• _GIVEN EXERCISE_
Please put every line of the entries below into a numbered list, skipping blank lines and leaving out the pictures.

#####

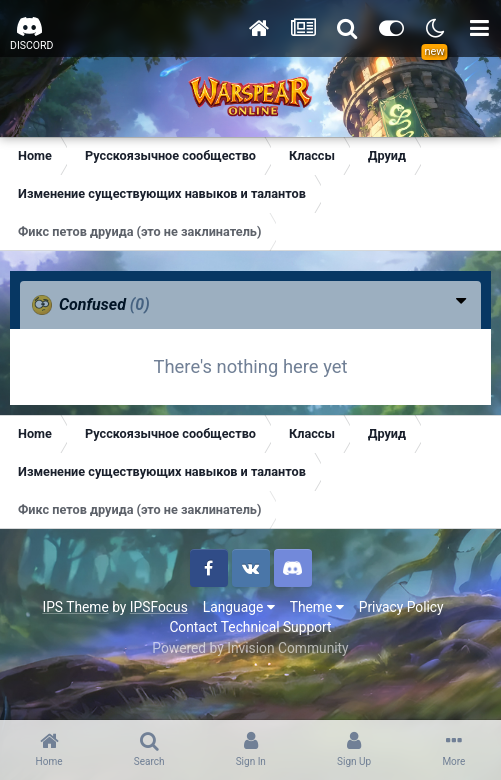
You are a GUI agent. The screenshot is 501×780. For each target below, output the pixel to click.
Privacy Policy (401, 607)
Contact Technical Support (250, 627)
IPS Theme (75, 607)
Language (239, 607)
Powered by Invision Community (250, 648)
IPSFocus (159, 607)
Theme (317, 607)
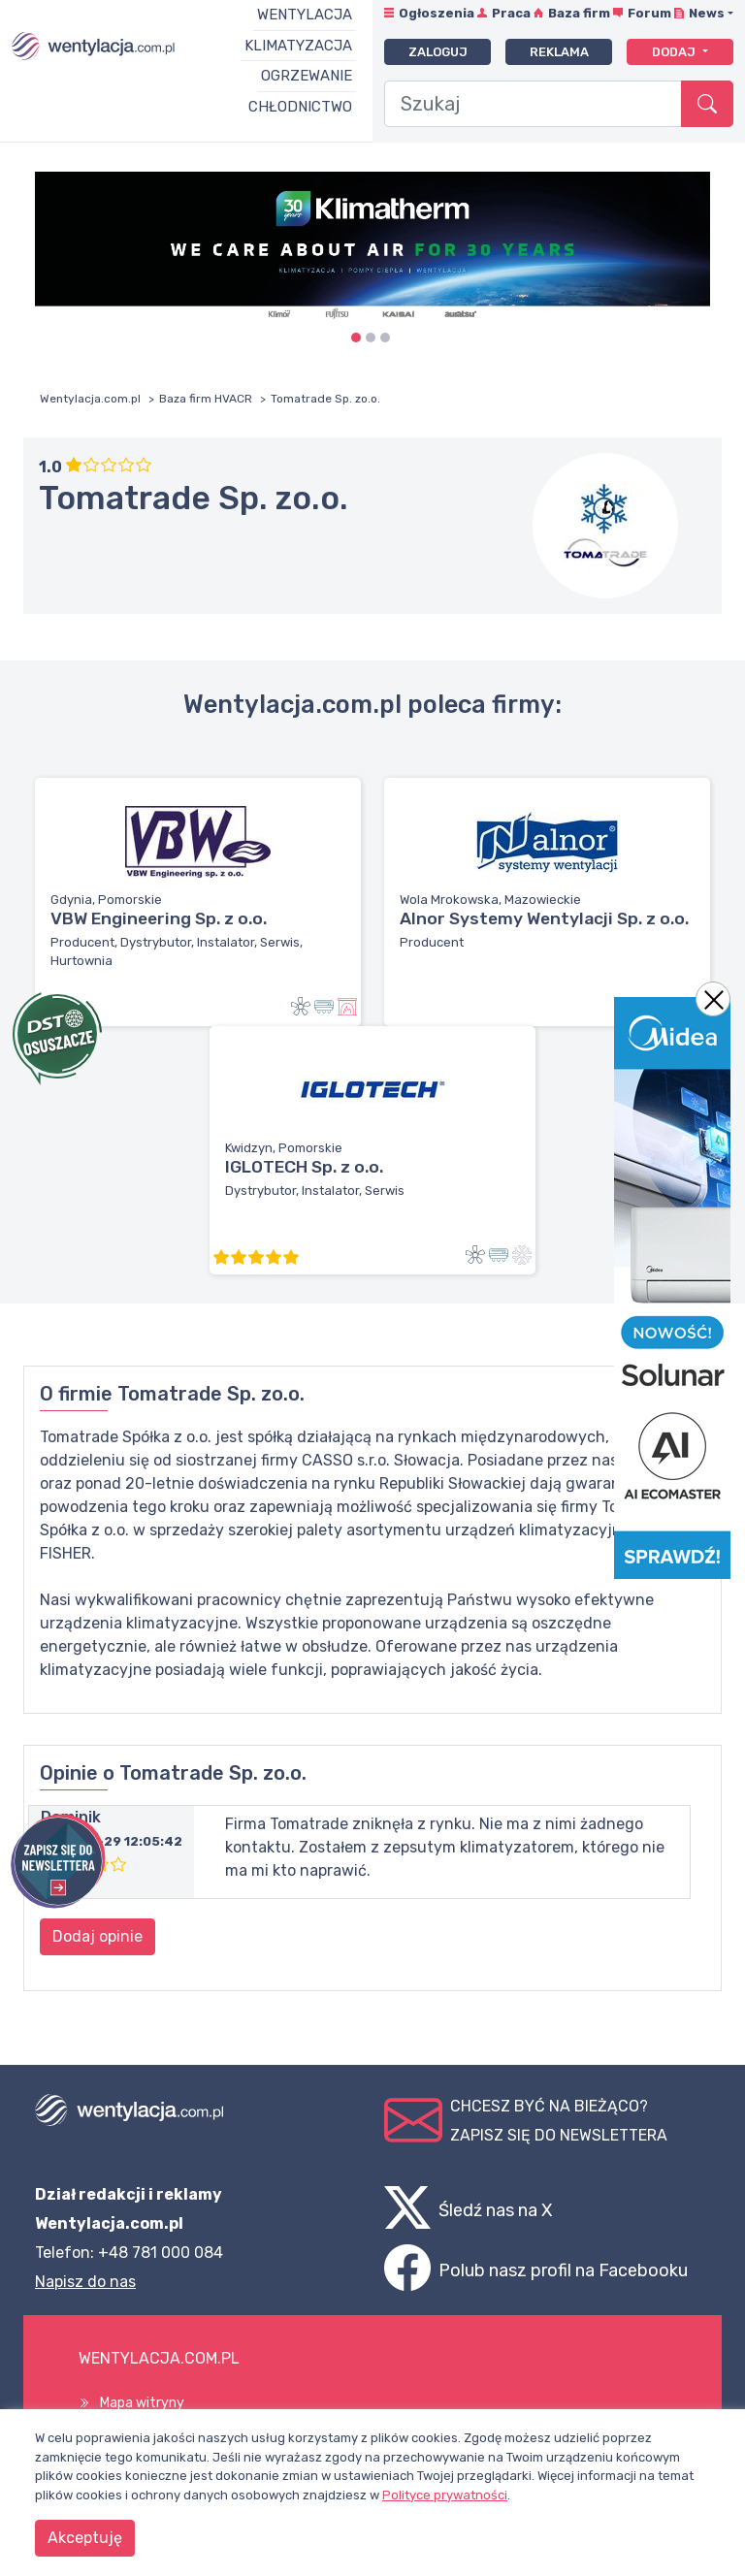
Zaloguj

#####

• _PROBLEM SOLUTION_
1. You are a GUI agent. The screenshot is 501×780. For each target below, output the pixel to click.
2. Privacy Policy (401, 607)
3. Contact Technical Support (250, 627)
4. IPS Theme (75, 607)
5. Language (239, 607)
6. Powered by Invision Community (250, 648)
7. IPSFocus (159, 607)
8. Theme (317, 607)
9. Zaloguj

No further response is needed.